■ What is being asked
In the entries that follow, how many lines contain the word "agent"? Answer with the number only.
======== Supplied entries ========
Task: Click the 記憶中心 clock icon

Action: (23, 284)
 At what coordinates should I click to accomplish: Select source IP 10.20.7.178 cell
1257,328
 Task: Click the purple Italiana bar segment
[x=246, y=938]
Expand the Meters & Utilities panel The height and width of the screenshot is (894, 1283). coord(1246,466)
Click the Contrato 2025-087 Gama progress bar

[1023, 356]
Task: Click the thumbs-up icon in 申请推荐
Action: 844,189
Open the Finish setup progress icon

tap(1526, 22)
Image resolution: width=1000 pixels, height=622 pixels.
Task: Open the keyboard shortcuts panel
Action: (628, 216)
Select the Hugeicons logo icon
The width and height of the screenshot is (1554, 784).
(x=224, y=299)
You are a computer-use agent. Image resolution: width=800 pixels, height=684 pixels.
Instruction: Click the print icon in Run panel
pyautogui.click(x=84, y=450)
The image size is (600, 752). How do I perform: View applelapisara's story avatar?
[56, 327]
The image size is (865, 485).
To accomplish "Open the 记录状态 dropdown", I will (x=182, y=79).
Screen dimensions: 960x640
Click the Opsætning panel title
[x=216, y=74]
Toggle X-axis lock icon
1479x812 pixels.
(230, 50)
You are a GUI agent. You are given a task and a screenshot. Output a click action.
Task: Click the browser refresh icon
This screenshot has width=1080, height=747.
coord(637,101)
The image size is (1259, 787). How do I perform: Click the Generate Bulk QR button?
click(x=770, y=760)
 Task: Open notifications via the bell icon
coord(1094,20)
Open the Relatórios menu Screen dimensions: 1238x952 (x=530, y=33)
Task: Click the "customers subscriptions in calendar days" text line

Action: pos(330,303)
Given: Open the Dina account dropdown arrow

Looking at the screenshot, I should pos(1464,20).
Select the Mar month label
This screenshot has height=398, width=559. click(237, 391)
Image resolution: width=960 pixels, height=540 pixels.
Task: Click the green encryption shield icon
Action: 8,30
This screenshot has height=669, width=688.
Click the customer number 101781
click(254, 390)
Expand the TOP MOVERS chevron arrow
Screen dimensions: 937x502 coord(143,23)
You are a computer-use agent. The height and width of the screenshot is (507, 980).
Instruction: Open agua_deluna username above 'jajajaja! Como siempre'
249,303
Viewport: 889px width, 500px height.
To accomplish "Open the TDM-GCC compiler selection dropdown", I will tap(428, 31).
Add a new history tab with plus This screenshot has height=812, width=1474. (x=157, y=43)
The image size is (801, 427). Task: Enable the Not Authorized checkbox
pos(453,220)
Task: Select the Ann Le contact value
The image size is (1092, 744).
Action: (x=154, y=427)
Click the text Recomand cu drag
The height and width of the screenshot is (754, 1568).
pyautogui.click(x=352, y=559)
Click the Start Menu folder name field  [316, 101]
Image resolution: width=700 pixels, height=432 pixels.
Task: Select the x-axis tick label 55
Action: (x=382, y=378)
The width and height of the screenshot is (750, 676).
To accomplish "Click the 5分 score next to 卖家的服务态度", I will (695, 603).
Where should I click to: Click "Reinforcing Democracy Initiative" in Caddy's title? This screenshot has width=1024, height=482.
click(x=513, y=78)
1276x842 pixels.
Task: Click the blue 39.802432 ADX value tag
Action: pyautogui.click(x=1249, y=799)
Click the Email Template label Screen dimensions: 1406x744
========
■ Exercise response
3